Ocean acidification is known to have significant impacts on marine invertebrates in terms of calcification and reproduction; however, the effects of increased CO2 on marine invertebrate behavior are largely unknown. Watson et al. (2014) predicted marine conch snail predator-escape behavior to its predator cone shell would be impaired with near-future CO2 levels. The authors found that the decision-making of the conch snail was in fact impaired by ocean acidification, leaving the snails more vulnerable to predation. The change in behavior was fully restored by treatment with gabazine, suggesting that changes in acid-base regulation caused by increased CO2 in the ocean interfere with the invertebrate’s neurotransmitter receptor function. These alterations in behavior in marine invertebrates could have wide-ranging implications for the whole entire marine ecosystem.
Ocean acidification decreases concentrations of calcium carbonate and can result in changes in organismal calcification, due to decrease in calcium carbonate, reproduction, and more recently, changes in marine organism behavior due to changes in the acid-base regulation in the nervous system. Some of these behavioral aspects that are altered by elevated CO2 in the water column include exercise ability, escape response, metabolism, unwariness of risks, and decision-making. This study authors measured the predator-escape behavior of a jumping conch snail, which has a modified foot that it uses to jump away from a predatory cone shell under current (405 ppm CO2; pH of 8.17) and end of century (961 ppm CO2; pH of 7.85) ocean acidification conditions through the several behavioral assays. The jumping snails were housed in separate groups in both the control and elevated-CO2 conditions in an aquarium facility for five days and were then tested. The behavioral assays were a self-righting experiment to determine whether or not elevated-CO2 affected the ability for the snail to jump. To measure the full escape response of the conch snail, the snail was placed within an arena with a predator cone shell. The escape response, including angle of escape and number of jumps was recorded. The oxygen consumption of the snail was also measured during jumping and stationary states to see if the metabolism was affected by the increase of CO2, which could have influence on the snail’s ability to escape. Finally, the snail’s ability to respond to its cone shell predator chemical cue was tested. To examine this, snails were placed in individual tanks with the addition of predator cue water, and the jumping response of the snail was recorded. The addition of gabazine, a GABA neurotransmitter antagonist, was used in some of the trials to test the involvement of ocean acidification on the nervous system, as previously tested with marine fish (Nilsson et al. 2012). The GABA neurotransmitter maintains the function of the decision-making and most behavior aspects of marine fish and invertebrates. Elevated-CO2 interferes with neurotransmitter interfered with and its function is impaired. Gabazine allows for that acid-base regulation to return to normal and prevent the GABA neurotransmitter from being blocked.

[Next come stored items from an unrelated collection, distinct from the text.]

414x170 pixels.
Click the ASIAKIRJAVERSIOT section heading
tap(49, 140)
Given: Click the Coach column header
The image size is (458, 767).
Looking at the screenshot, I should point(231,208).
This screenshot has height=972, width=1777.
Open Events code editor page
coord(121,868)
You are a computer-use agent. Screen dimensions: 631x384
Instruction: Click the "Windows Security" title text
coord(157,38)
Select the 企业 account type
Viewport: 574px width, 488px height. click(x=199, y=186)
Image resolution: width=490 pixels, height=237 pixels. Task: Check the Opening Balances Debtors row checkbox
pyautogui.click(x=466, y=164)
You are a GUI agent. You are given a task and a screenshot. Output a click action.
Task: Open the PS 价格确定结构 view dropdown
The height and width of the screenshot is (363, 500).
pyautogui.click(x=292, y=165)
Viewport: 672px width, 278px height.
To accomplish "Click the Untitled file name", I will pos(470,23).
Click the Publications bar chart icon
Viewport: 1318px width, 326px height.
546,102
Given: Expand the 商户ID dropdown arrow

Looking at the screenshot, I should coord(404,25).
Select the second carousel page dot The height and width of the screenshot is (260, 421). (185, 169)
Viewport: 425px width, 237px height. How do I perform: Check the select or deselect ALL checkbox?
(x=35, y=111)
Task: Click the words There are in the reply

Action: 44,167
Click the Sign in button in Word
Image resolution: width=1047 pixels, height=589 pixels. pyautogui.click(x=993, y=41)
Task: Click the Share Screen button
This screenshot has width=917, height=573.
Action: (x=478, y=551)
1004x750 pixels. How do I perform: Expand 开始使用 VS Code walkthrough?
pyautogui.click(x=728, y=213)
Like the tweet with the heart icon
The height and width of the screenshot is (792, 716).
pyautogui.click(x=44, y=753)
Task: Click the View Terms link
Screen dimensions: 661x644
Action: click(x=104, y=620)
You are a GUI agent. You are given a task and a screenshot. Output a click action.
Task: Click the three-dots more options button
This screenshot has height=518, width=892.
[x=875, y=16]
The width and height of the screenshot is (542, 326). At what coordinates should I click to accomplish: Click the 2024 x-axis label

As previously predicted by the authors, elevated CO2 concentrations as predicted at the end of this century will have significant impacts on marine invertebrate behavior. Higher CO2 concentrations lead to a change of escape behavior in the marine jumping snail. These concentrations impaired its instinctual predator-escape response by affecting its decision-making. However, the snail’s physical ability to jump as tested in the self-righting and metabolism experiments was not affected, therefore, the capacity to escape was retained. Elevated CO2 caused a reduction in the jumping response of the snail as well as an increase in latency of jumping, thus increasing the exposure time to predation, and escape trajectory by the snails escaping at closer angle and distance to the predator. The anti-predator response of the jumping snail was fully restored in the elevated-CO2 group with the addition of gabazine, which suggests that GABA-like receptors are responsible for the changes in behavior in these invertebrates, similar to marine fish.
This change in decision-making can lead to decrease in predator avoidance, wariness, and/or escape behavior, which could cause an increase in mortality from predation. With the near-future ocean acidification scenario, it is possible that changes in predator-prey interactions will have wide-ranging negative impacts on the marine food web and the fisheries that depend on the stability of that delicate dynamic.
Jennifer Fields, Climate Vulture, 2 January 2015. Article.